Mapping Tumors across Space and Time

A new NCI program will create maps of cancers with unprecedented detail.

• The Pediatric Cancer Immunotherapy Trials Network (CITN) is using the clinical trials infrastructure of the CITN to conduct clinical trials of immunotherapy agents of specific relevance to children and adolescents with cancer. Examples of the types of novel treatments to be investigated by the Pediatric CITN include cellular therapies (e.g., CAR T cells targeting pediatric cancer antigens) and antibody-based therapies, including antibody-drug conjugates, that target surface antigens preferentially expressed on childhood cancers.
• The My Pediatric and Adult Rare Tumor (MyPART) Network  of scientists, patients, family members, advocates, and health care providers is working together to help find new treatments for rare childhood, teen, and young adult solid tumors that have no cures. Working as a team, researchers share data and help design experiments and clinical trials, advocates discuss issues important to patients, and clinicians share their experiences treating rare cancers. MyPART is part of the larger NCI Rare Tumor Patient Engagement Network.
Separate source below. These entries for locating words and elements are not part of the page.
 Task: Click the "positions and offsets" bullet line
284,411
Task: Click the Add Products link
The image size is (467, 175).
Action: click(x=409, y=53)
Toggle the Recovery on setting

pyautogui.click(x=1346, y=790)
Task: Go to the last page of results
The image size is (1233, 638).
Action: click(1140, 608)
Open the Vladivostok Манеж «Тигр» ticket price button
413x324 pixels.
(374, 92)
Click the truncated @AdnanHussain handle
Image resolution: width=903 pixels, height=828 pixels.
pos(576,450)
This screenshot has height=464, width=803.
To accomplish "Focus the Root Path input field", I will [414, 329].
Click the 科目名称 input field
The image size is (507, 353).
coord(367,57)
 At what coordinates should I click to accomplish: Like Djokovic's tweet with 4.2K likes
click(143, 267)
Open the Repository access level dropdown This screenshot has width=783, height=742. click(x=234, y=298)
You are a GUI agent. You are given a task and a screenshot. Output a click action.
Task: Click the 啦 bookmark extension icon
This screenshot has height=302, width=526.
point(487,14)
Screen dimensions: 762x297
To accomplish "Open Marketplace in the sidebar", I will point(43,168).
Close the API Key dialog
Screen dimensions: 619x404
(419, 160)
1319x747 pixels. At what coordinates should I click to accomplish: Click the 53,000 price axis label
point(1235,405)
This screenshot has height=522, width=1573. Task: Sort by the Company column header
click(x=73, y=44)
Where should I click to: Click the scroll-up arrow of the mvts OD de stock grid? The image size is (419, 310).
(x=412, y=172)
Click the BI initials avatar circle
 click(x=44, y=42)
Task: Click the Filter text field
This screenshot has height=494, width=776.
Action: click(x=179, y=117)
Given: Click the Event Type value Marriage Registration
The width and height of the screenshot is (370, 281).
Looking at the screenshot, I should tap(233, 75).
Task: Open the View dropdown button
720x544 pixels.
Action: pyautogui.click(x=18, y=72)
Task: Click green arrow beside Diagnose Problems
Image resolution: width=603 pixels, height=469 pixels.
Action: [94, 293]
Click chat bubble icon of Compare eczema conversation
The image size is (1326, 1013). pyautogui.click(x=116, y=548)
• DCEG researchers collaborate with the International Childhood Cancer Cohort Consortium (I4C) and the Childhood Leukemia International Consortium (CLIC) , collaborations that pool information from cohort studies from around the world to answer questions about childhood cancers. I4C brings together multidisciplinary teams of epidemiologists, basic scientists, and clinicians, to collaborate on investigations into the role of early-life exposures on cancer risk. CLIC includes more than 30 case–control studies and has identified associations between childhood leukemia and environmental risk factors.